As part of this effort, TFOS has developed a specific terrorist financing and money laundering crimes curriculum for international training that includes topics such as: acquiring and handling evidence in document intensive financial investigations, major case management techniques, forensic examination tools, and methods of terrorist financing. At the request of the US Department of State, TFOS and the Internal Revenue Service have provided this curriculum to ten countries in just the past year, and are scheduled to provide it to approximately 38 countries overall, identified by the National Security Council as needing law enforcement training on conducting terrorist financing investigations.

Needless to say, access to foreign banking records is often critical to effectively following terrorist money. Through these training and outreach initiatives, TFOS has been able to obtain direct access to records provided by foreign central banks in numerous countries. In return, TFOS has also been able to assist these and other countries with the reciprocal sharing of terrorism related financial information.

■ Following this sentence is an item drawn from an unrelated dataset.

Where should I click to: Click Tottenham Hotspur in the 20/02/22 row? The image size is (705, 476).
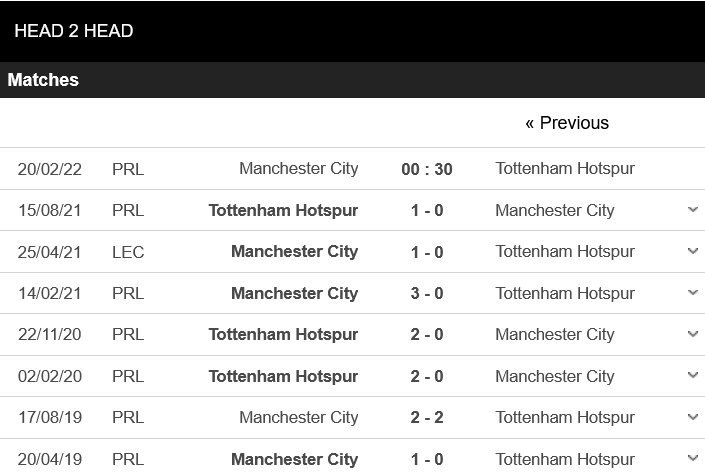pos(565,168)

TFOS has cultivated and maintains a contact database of private industry and government sources and persons who can provide financial data, including near real-time monitoring of financial transactions. Many of these contacts can be reached or accessed on a 24 hour/7 days a week basis, allowing TFOS to respond rapidly to critical incidents.

Through these contacts, with appropriate legal process, and pursuant to FBI investigative guidelines, TFOS has access to data and information from a variety of entities including: Banking Institutions, the Credit/Debit Card Sector, Money Services Businesses, the Securities/Brokerages Sector, Insurance Companies, Travel Agencies, Internet Service Providers, the Telecommunications Industry, Law Enforcement, State/Federal Regulatory Agencies, Public and Open Source Data Providers, the Intelligence Community, and International Law Enforcement and Intelligence Contacts. Access to this type of information is governed by the Right to Financial Privacy Act, Fair Credit Reporting Act, and other applicable statutes. The timeliness and accessibility of the data from these sources is contingent on a variety of factors, including whether the acquisition of the information requires legal process, the search capabilities of the data provider, and the size and depth of the data request. Nevertheless, as I've noted, the ability to access and obtain this type of information in a time sensitive and urgent manner has significantly enhanced the FBI's ability to identify, investigate and resolve immediate threat situations involving potential terrorist activity.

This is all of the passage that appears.